## SUPPLIED MATERIAL
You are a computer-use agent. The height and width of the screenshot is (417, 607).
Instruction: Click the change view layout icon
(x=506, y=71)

...

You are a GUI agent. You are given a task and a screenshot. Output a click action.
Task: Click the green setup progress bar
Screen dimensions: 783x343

==

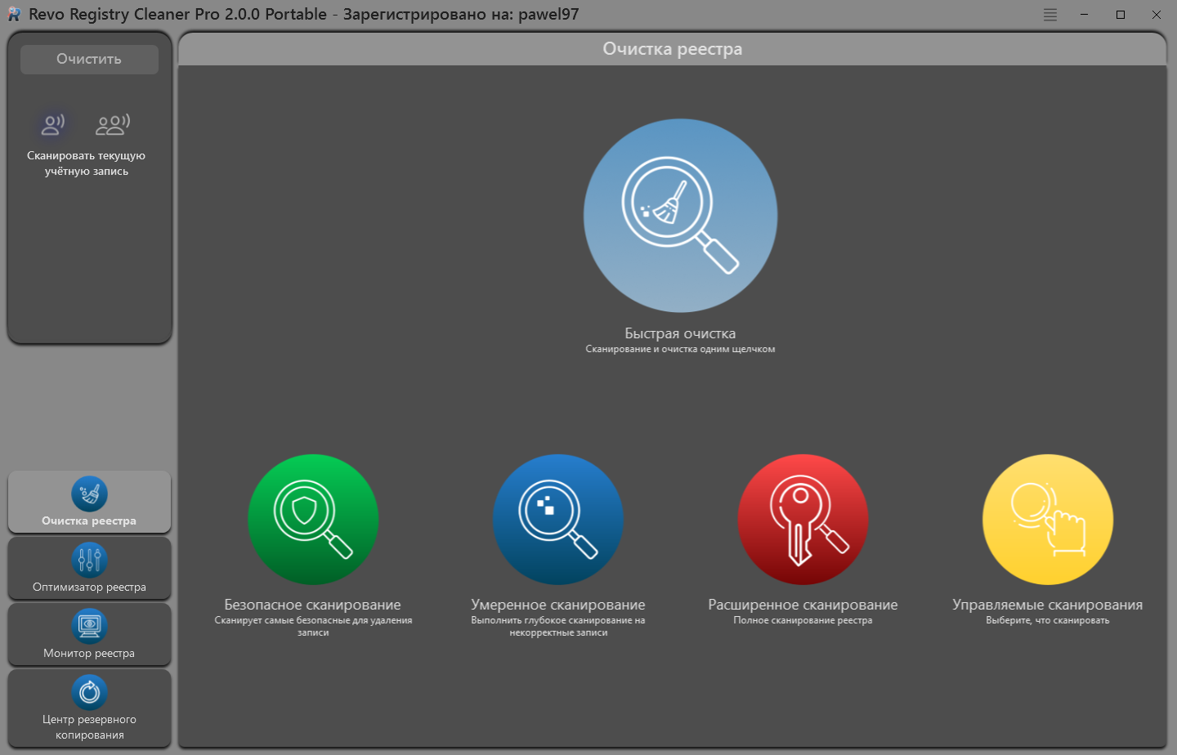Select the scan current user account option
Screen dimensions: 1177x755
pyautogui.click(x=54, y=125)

## WHAT THE EXERCISE ASKS
Gather all lines of the records that include the word "agent".

## THE COMPLETED TASK
You are a computer-use agent. The height and width of the screenshot is (417, 607).
You are a GUI agent. You are given a task and a screenshot. Output a click action.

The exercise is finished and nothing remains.